Cela étant en dehors des partis politiques, il y a eu des idées des initiatives notables et coordonnées au sein d’éléments actifs de la société civile qui ont proposé des feuilles de route articulées autour de la proposition de transition démocratique qui ont fait consensus.
Cette notion s’inspirait des expériences de changement pacifique dans d’autres pays. La conférence des Pins maritimes d’août 2019, fruit d’un long travail de contacts et de rapprochement entre acteurs de la société civile, des partis politiques et syndicats autonomes, fut l’aboutissement de ce travail.
Était-ce suffisant ? Non car le pouvoir incarné alors par le chef d’état-major Gaid Salah a décidé d’ignorer cette ouverture, ces propositions et d’appliquer sa propre feuille de route, ce fut l’annonce des nouvelles élections présidentielles avant la fin de l’année 2019.
2) Après la neutralisation du Hirak, on observe le retour aux bases de gouvernance du boumedienisme. Stigmatisation et répression de toute voix discordante, sacralisation
du pouvoir assimilé à la nation, repositionnement tiers modiste du pays avec notamment les relances emphatiques des dossiers palestiniens et sahraouis, gestion
politique de la ressource financière du pays…Comment lire ce passéisme et de quoi est-il annonciateur au niveau national et en termes géopolitiques ?
Peut-on parler de neutralisation du Hirak ? Je ne crois pas, le Hirak est un mouvement citoyen dont l’expression ne se limite pas aux marches pacifiques du vendredi. Du reste, ces marches se sont maintenues sur une durée exceptionnelle, sans équivalent dans l’histoire récente des mouvements de protestation dans le monde, avec un caractère pacifique constant malgré la répression.
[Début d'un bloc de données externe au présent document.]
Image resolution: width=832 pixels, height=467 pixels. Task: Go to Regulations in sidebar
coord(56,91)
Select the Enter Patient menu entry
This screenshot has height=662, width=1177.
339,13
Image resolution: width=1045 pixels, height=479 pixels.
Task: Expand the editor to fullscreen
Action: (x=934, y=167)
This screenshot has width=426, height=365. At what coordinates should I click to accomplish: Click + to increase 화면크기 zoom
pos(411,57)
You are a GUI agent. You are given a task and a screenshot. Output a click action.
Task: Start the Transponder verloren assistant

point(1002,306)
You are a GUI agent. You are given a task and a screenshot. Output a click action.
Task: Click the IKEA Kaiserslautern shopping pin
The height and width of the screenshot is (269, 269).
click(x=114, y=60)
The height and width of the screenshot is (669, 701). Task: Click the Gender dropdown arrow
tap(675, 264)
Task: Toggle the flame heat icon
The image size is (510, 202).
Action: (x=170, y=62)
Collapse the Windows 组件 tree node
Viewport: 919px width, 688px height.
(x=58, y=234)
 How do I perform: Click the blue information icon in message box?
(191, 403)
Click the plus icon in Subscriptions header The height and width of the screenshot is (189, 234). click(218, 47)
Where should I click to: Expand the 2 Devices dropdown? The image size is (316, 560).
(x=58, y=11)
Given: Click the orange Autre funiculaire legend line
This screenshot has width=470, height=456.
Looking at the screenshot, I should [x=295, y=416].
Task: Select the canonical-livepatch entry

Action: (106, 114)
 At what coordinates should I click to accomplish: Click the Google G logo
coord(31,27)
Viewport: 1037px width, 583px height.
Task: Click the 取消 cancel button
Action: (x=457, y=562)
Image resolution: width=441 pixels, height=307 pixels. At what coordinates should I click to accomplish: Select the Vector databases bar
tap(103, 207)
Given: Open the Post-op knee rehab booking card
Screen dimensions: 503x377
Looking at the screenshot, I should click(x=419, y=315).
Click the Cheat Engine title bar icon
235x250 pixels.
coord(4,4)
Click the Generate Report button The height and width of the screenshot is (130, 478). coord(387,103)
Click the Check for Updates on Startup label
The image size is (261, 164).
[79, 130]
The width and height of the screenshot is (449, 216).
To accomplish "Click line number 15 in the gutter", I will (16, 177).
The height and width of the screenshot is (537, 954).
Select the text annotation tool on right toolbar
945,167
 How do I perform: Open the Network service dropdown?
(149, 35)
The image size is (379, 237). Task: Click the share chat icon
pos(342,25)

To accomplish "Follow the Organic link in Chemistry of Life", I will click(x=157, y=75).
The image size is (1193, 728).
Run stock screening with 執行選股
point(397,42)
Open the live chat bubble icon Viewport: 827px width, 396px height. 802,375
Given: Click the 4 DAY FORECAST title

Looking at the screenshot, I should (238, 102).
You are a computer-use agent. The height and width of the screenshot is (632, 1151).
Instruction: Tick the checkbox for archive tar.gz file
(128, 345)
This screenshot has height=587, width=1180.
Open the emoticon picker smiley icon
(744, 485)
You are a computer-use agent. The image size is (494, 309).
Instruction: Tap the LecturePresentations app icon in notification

En revanche, il y a bien une régression spectaculaire qui a vocation à annihiler les maigres conquêtes démocratiques des années 88/90. Celle-ci s’accompagne en effet du retour au discours politique des années 60/70 dans un
contexte national et international totalement différent.
Cependant, cette incapacité à produire du neuf en dépit de cette crise majeure, est un signe manifeste de faiblesse politique.
Contrairement à Benbella ou Boumediene, dont le discours bénéficiait d’une certaine écoute, en dépit du caractère autoritaire de leur pouvoir, aujourd’hui le discours officiel est totalement ignoré et méprisé par la population.
Ceci pour au moins deux raisons, d’abord parce qu’il émane d’une source illégitime qui a voulu ignorer la volonté populaire exprimée par plus de deux ans de Hirak, ensuite parce qu’il repose sur des thématiques tiers-mondistes des années 60 totalement obsolètes dans un monde marqué par l’émergence spectaculaire des pays du Sud qui créent un Nouveau Monde. Ce discours vindicatif ne peut plus masquer l’échec et la responsabilité entière d’un pouvoir incapable d’engager le pays dans un cycle de croissance comparable à celui des pays émergents du Sud, en dépit de ressources exceptionnelles (plus de 1000 milliards de $ de recettes hydrocarbure durant l’ère Bouteflika).
Plus aucun analyste sérieux n’utilise aujourd’hui le terme « tiers-monde », ce blocage dans le passé traduit moins une incapacité, bien réelle, à saisir le sens et les enjeux des changements que nous vivons, que la croyance naïve en la possibilité de reproduire le schéma autoritaire et national populiste qu’incarne la figure de Boumediene, en l’associant à ses deux piliers réels, la rente et le régime policier.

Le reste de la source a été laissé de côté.